ESRA logo

ESRA 2023 Glance Program


All time references are in CEST

Item Nonresponse and Unit Nonresponse in Panel Studies

Session Organisers Dr Uta Landrock (LIfBi – Leibniz Institute for Educational Trajectories)
Dr Ariane Würbach (LIfBi – Leibniz Institute for Educational Trajectories)
Mr Michael Bergrab (LIfBi – Leibniz Institute for Educational Trajectories)
TimeTuesday 18 July, 09:00 - 10:30
Room

Panel studies face various challenges, starting with establishing a panel, ensuring panel stability, minimizing sample selectivity and, overall, achieving high data quality. All these challenges are compromised by issues of nonresponse. Unit nonresponse may lead to small sample sizes, particularly if it occurs in the initial wave. It also may lead to panel attrition: Besides active withdrawals, respondents might also drop out for administrative reasons, for example, if (recurrent) non-respondents are excluded from the sample. Item nonresponse implies reduced data quality, since it decreases the statistical power for analyses based on the variables in question when respondents with missing information are excluded from analyses. It may, in extreme cases, lead to variables needing to be excluded from analyses due to their high proportion of missing values. Both, unit nonresponse and item nonresponse may introduce biases, either by increasing sample selectivity or by affecting the distribution of certain variables.
New and alternative data sources may shed new light on the issue of nonresponse, given that it is not yet entirely clear how these developments will affect longitudinal data collection.
We invite researchers to participate in this discussion, which may – among many others – include the following topics:
- Quantifying item and unit nonresponse, including resulting selectivity,
- Measuring the development of item and unit nonresponse across panel waves,
- Implications of item and unit nonresponse on data quality,
- Strategies for reducing item and unit nonresponse, e.g. by developing new question or response formats, introducing tailored incentive schemes, or offering different modes,
- Problems related to such measures, e.g., comparability across panel waves,
- Handling item and unit nonresponse, for example, by imputing missing values or weighting,
- Using contact and paradata to avoid item and unit nonresponse by monitoring fieldwork during data collection.

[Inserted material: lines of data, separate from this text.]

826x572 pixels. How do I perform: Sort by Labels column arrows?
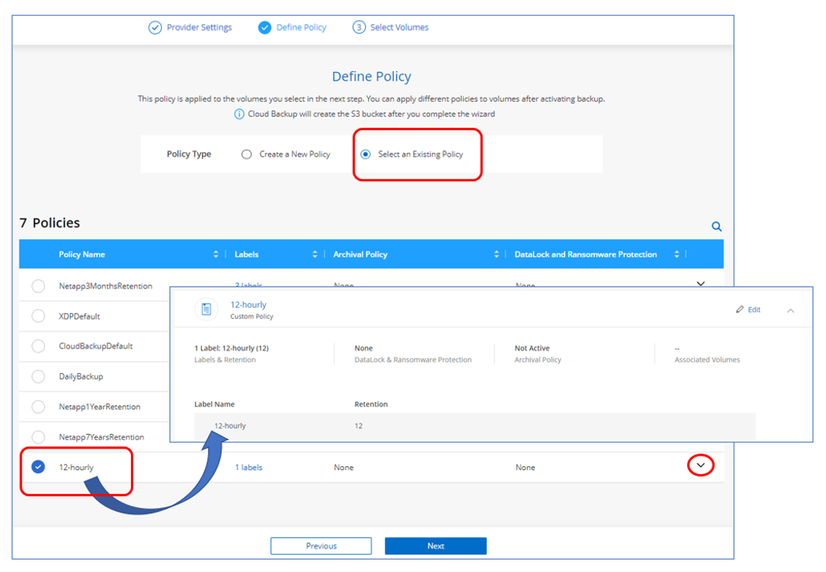[x=315, y=255]
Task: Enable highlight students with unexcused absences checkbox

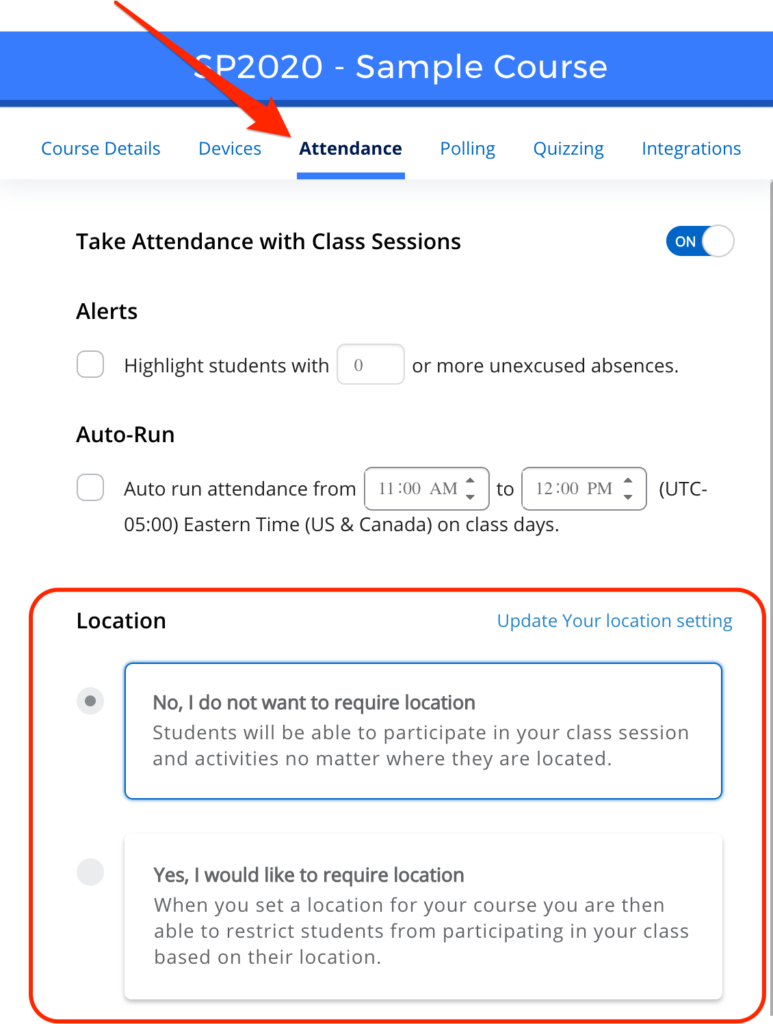Action: coord(91,366)

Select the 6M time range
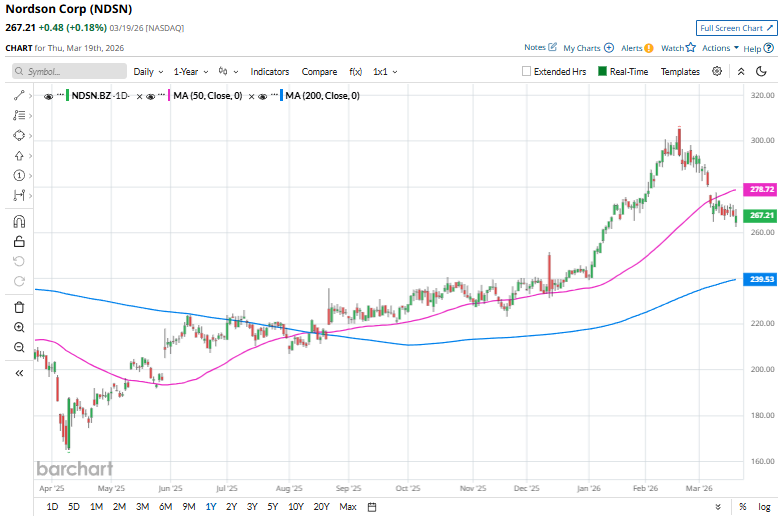click(x=165, y=507)
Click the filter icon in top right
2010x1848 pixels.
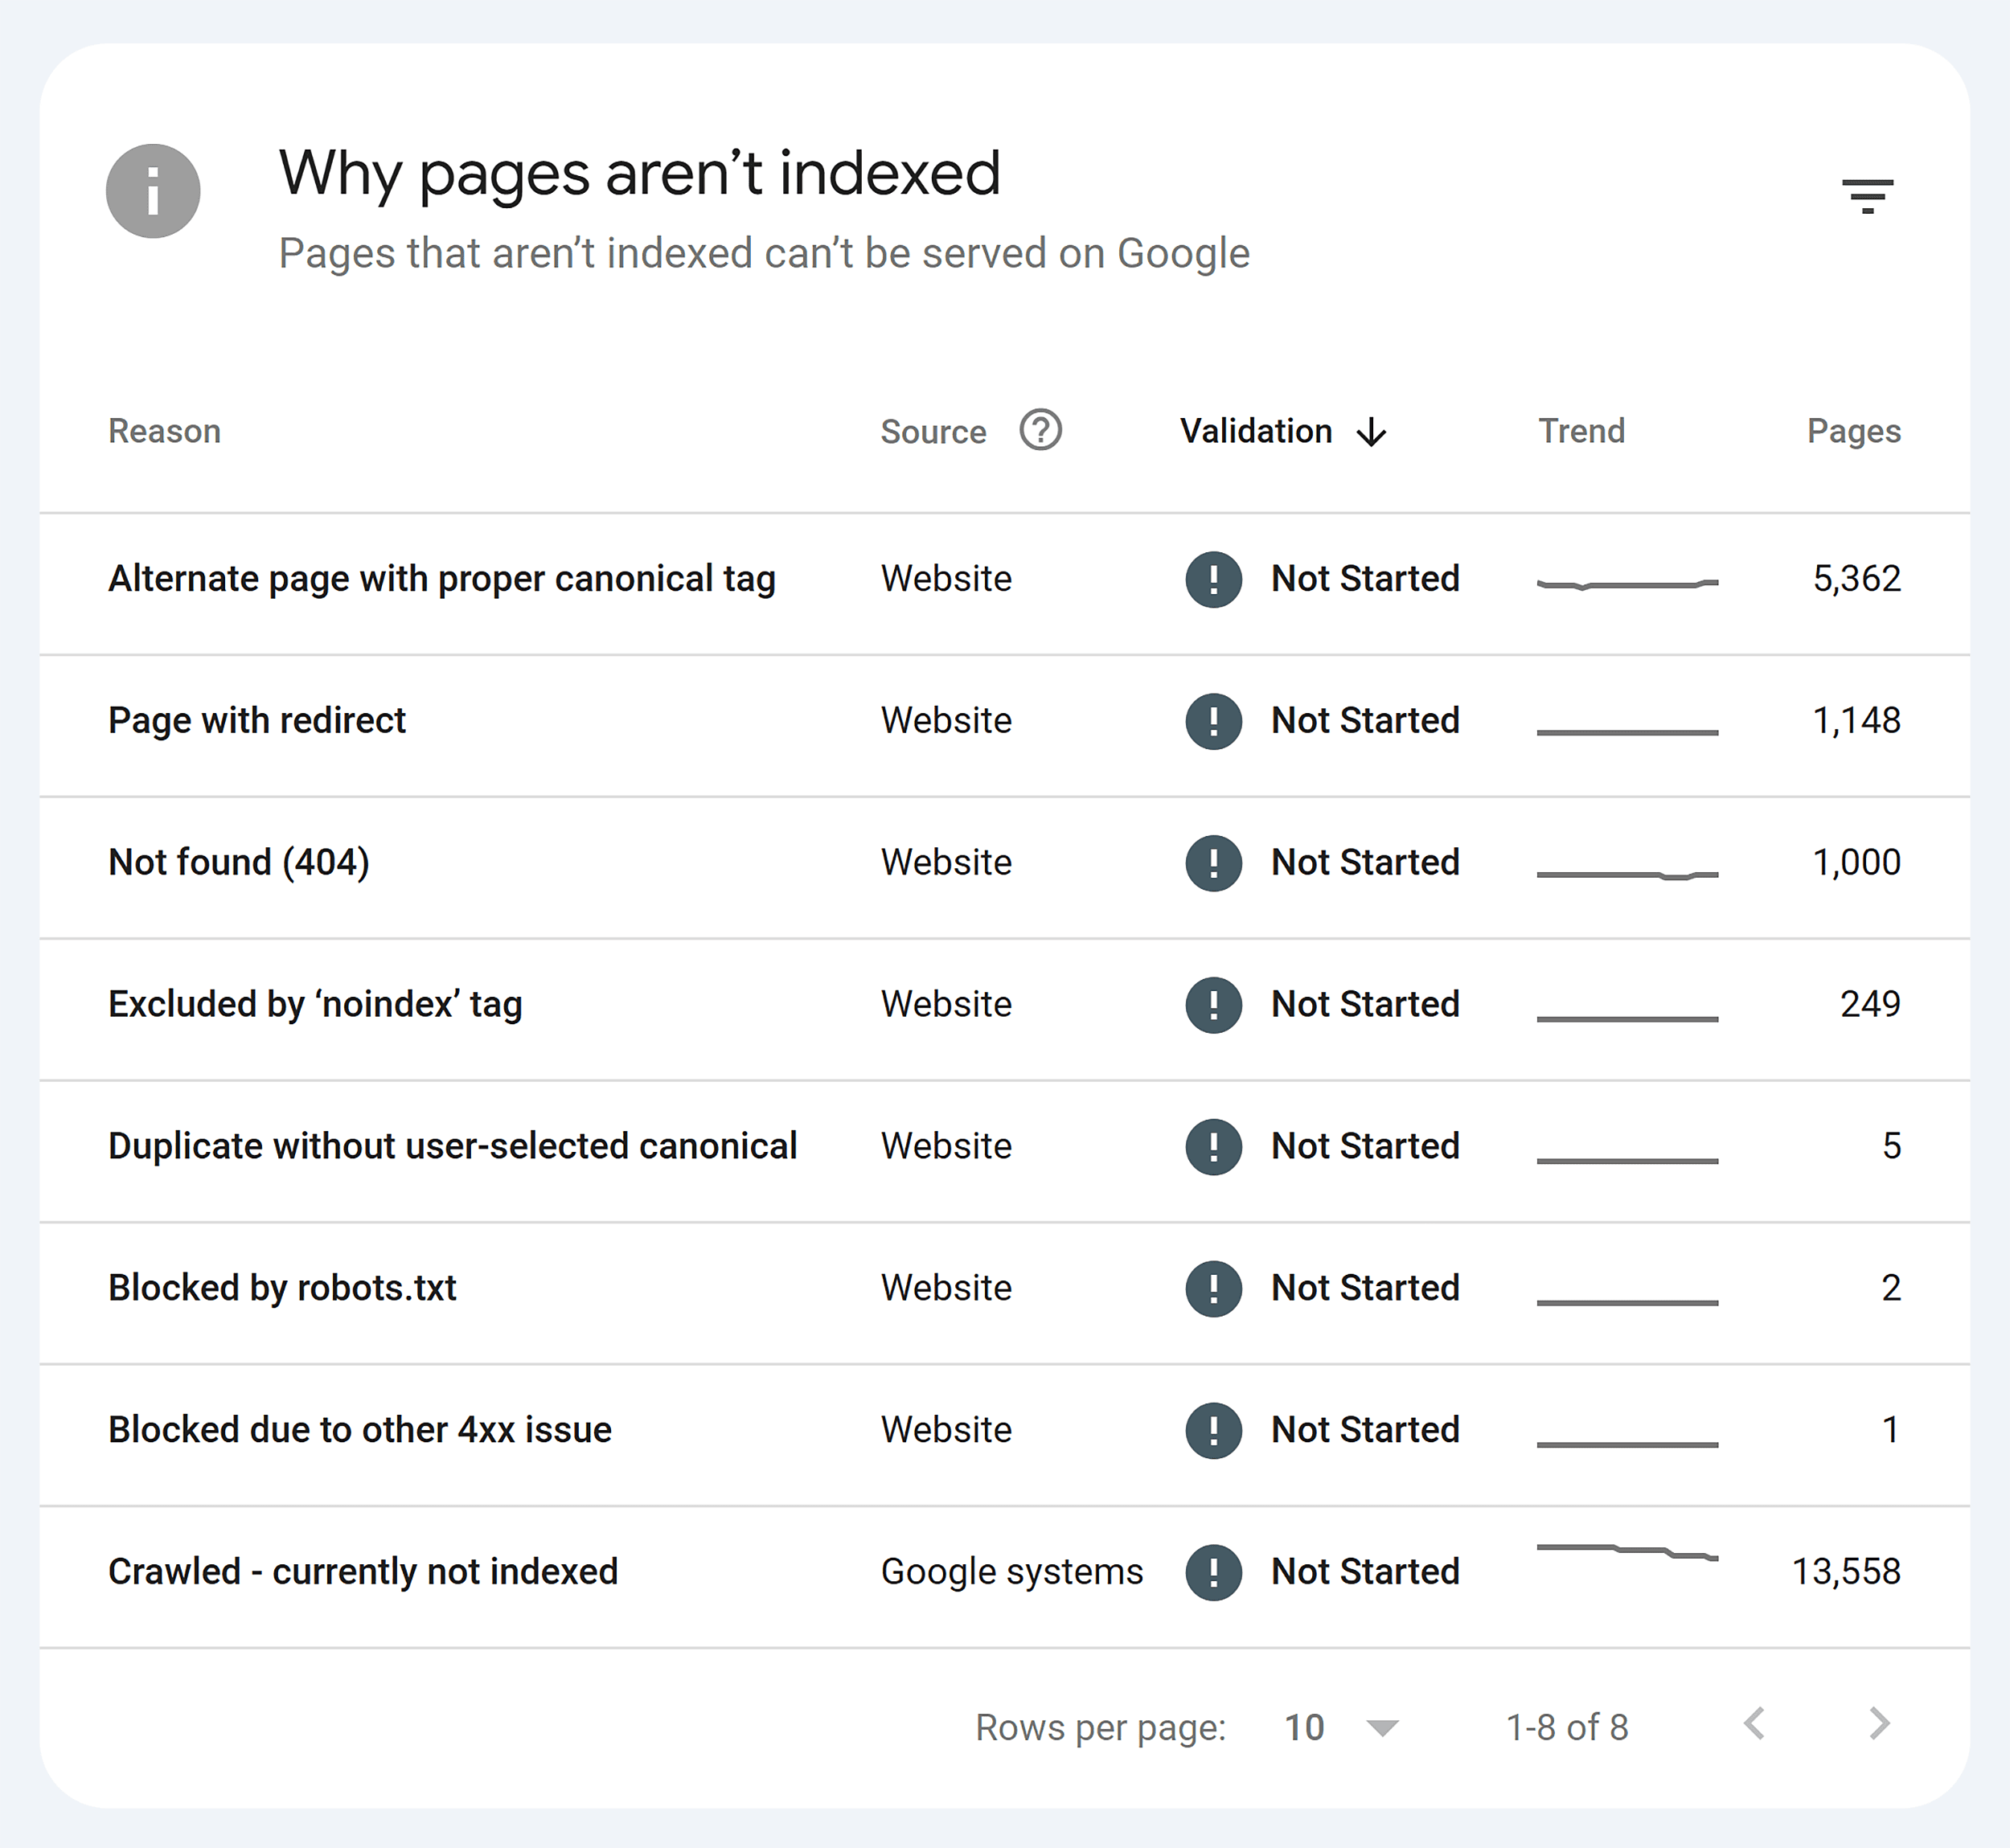[1870, 198]
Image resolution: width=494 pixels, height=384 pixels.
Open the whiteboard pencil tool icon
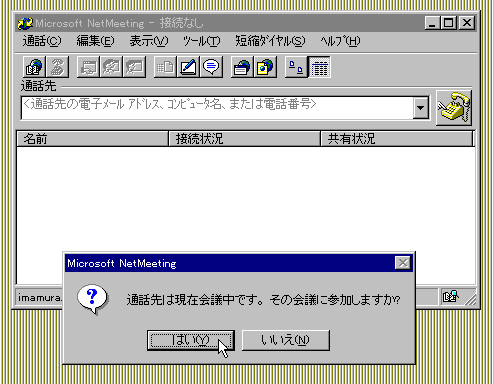tap(188, 67)
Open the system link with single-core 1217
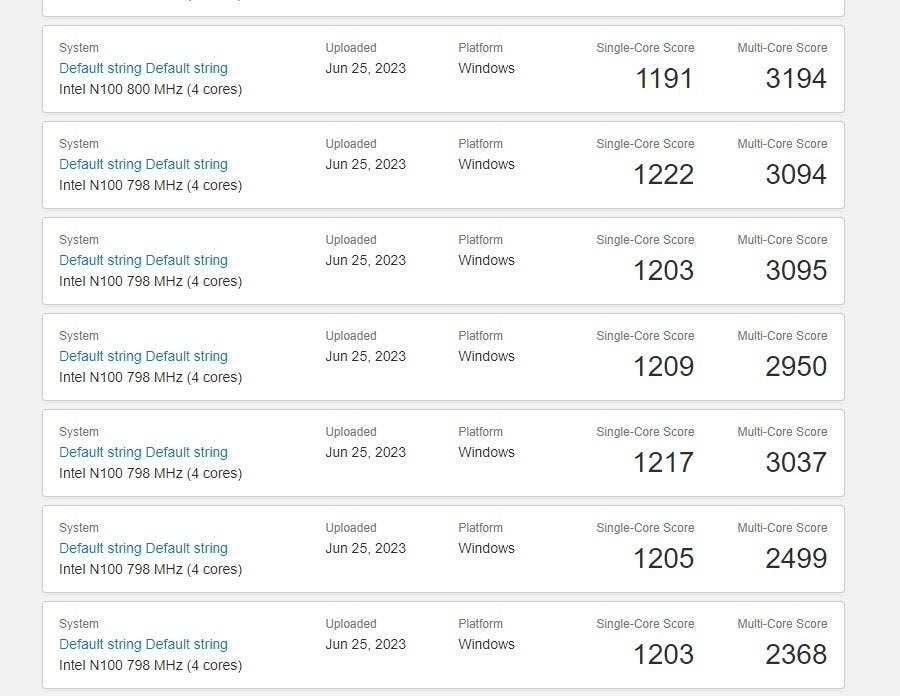Viewport: 900px width, 696px height. [143, 452]
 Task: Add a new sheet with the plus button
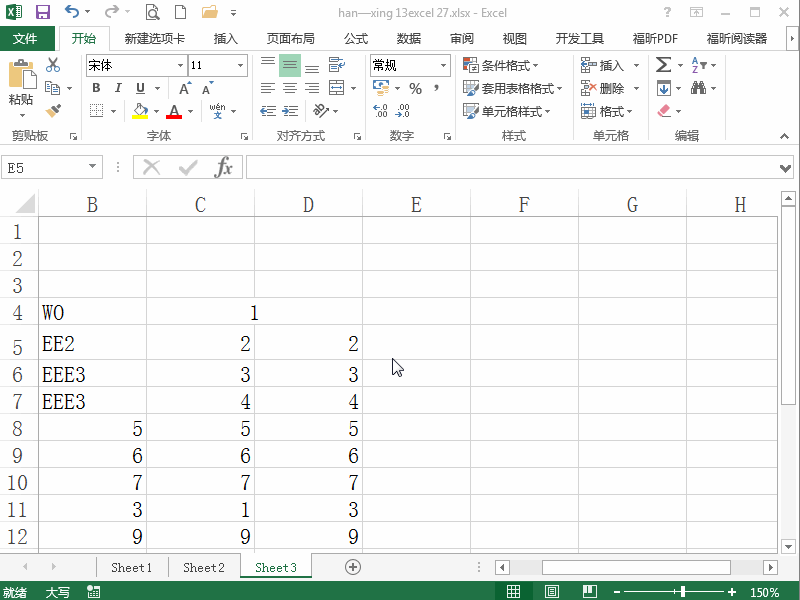354,566
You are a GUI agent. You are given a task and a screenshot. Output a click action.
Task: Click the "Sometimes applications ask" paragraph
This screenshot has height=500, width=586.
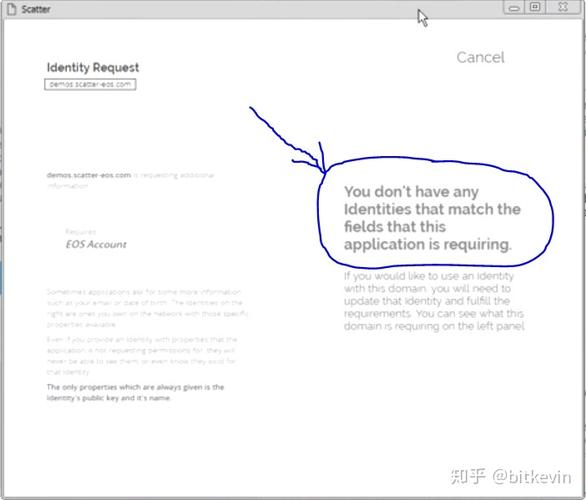click(147, 308)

Keywords: item nonresponse, unit nonresponse, panel data

Papers

Do talk money – Reducing income nonresponse in surveys

Ms Melanie Koch (Oesterreichische Nationalbank) - Presenting Author
Ms Katharina Allinger (Oesterreichische Nationalbank)

Item nonresponse can be a pervasive issue in surveys. Questions that are especially prone to nonresponse are questions about monetary values, like income. We implement an experiment to reduce nonresponse to income questions in an international household survey, looking at four different countries, where income nonresponse is very common.

In the experiment, survey respondents are always asked to report their exact household income first. Then, we randomize those who refuse to answer into two groups. In a follow-up question, the control group is asked to choose their income from a very granular list of at least 20 brackets. The treatment group is simply asked if their income falls into the first, second or third pre-defined income tercile. With the treatment, we want to test to what extent nonresponse to income questions can be reduced by lowering the number of brackets.

We expect nonresponse on exact income amounts to be caused by two main reasons: either the person does not know the exact amount or is not willing to share the amount because of privacy concerns. For both reasons, fewer brackets should be a remedy.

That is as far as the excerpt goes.